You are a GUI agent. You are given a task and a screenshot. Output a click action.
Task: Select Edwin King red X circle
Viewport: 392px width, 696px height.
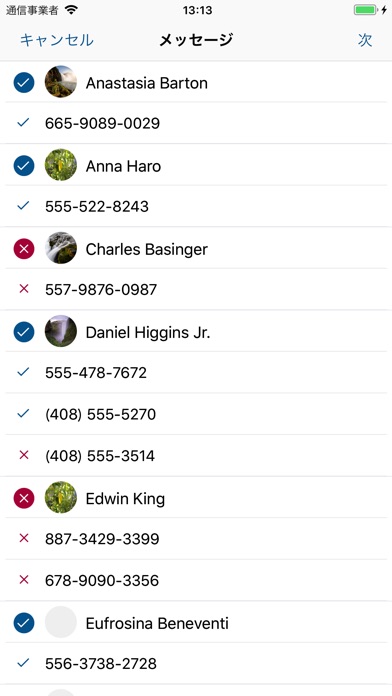24,498
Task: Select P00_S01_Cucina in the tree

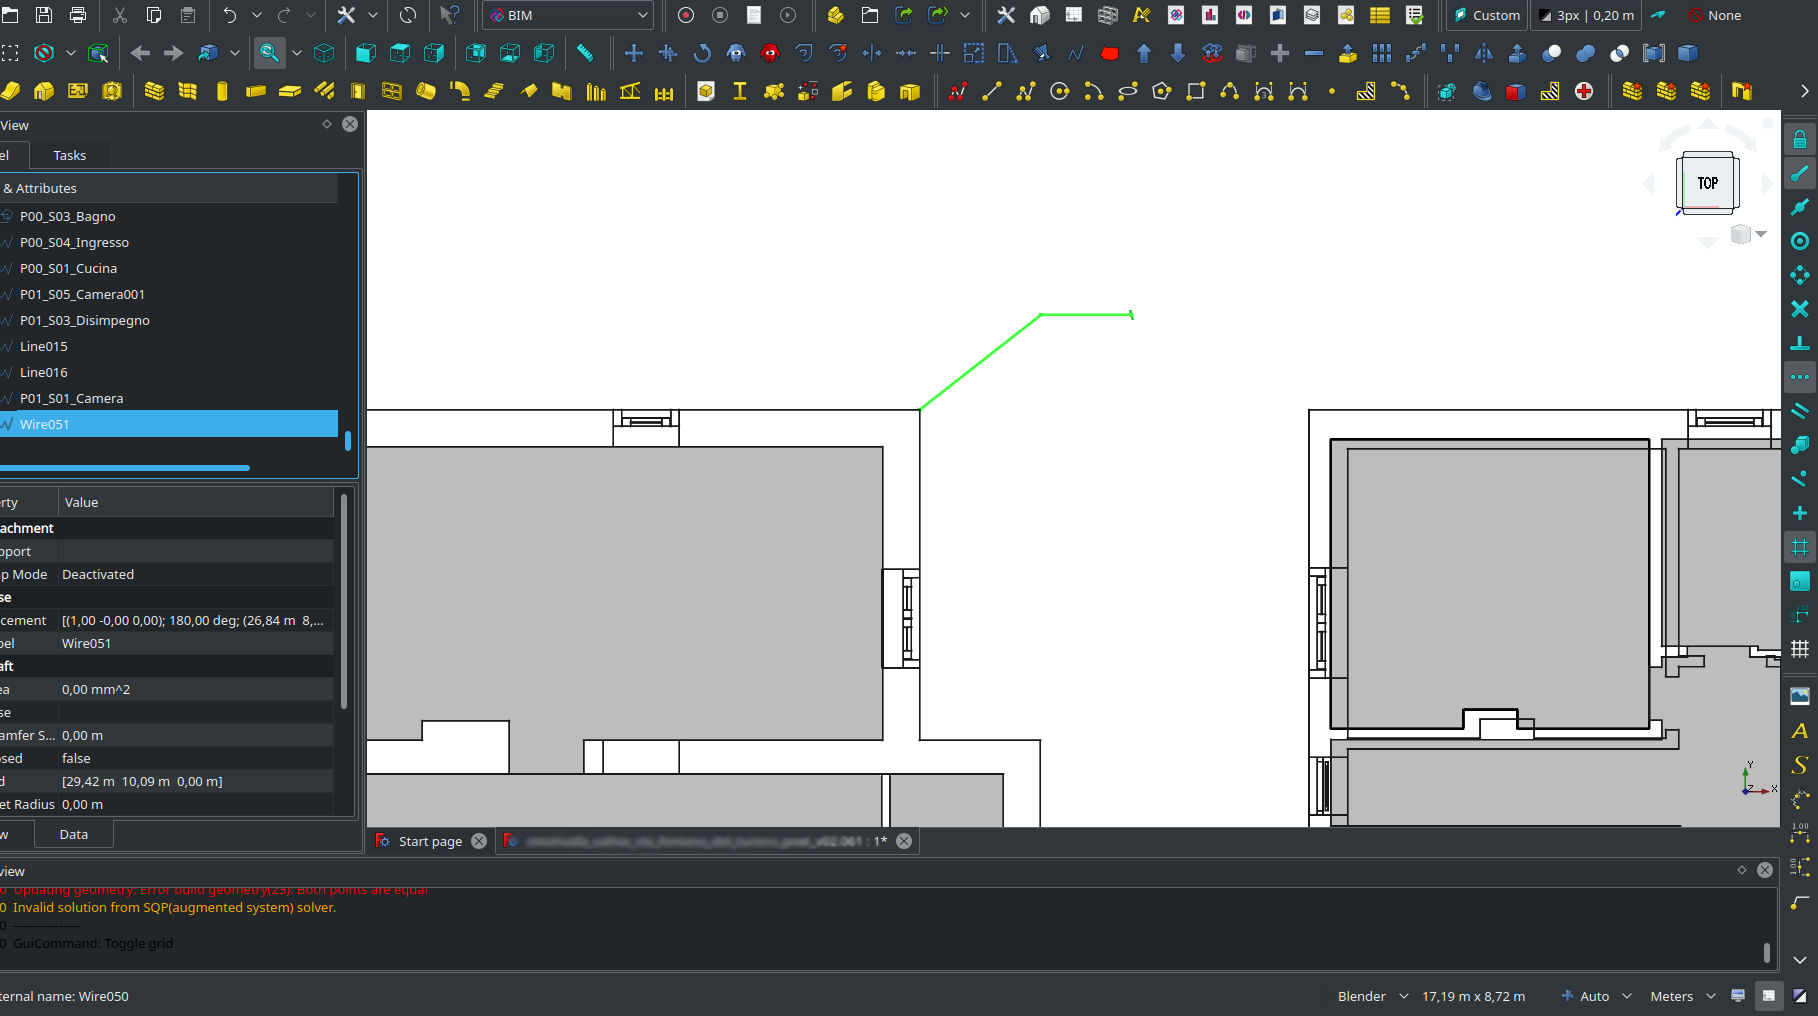Action: [68, 268]
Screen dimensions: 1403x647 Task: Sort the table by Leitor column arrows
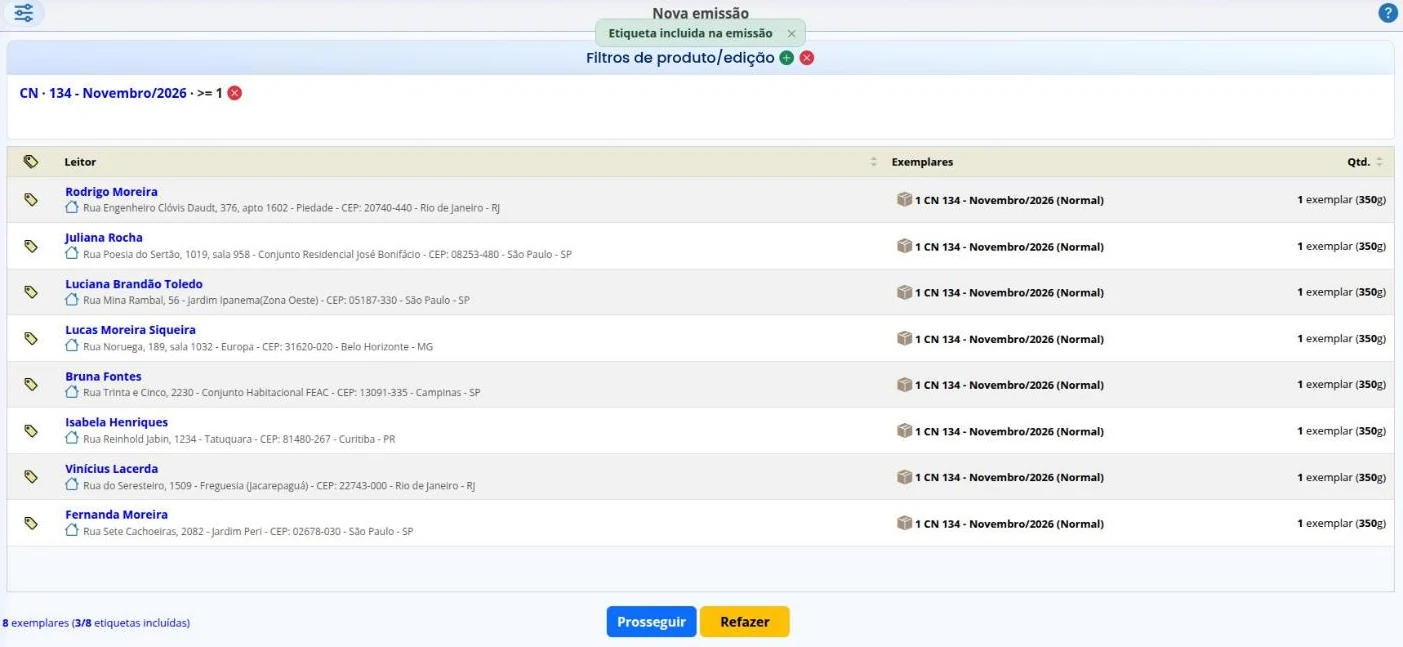tap(873, 162)
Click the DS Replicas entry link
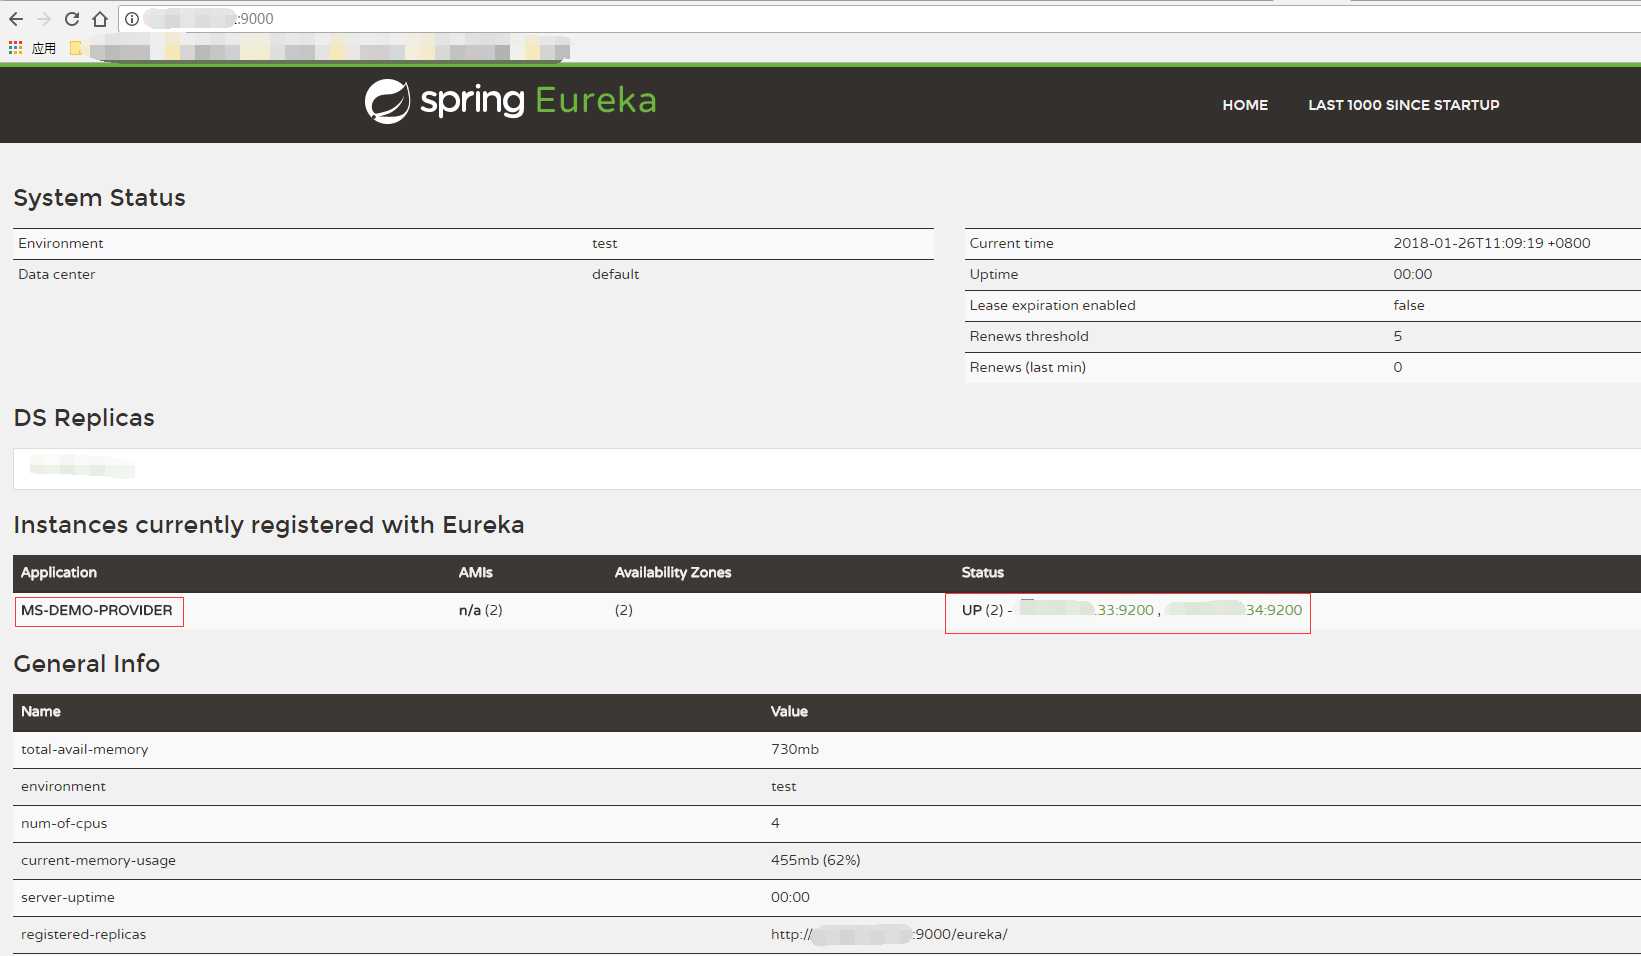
==================================================
_What is expected_
When you find the line that contains "Task: Select Edwin King red X circle", retype it and every line after it through the end of the data above, exactly, with no pictures.

_Your response_
Task: Select Edwin King red X circle
Viewport: 392px width, 696px height.
24,498
Task: Select P00_S01_Cucina in the tree

Action: [68, 268]
Screen dimensions: 1403x647 Task: Sort the table by Leitor column arrows
tap(873, 162)
Click the DS Replicas entry link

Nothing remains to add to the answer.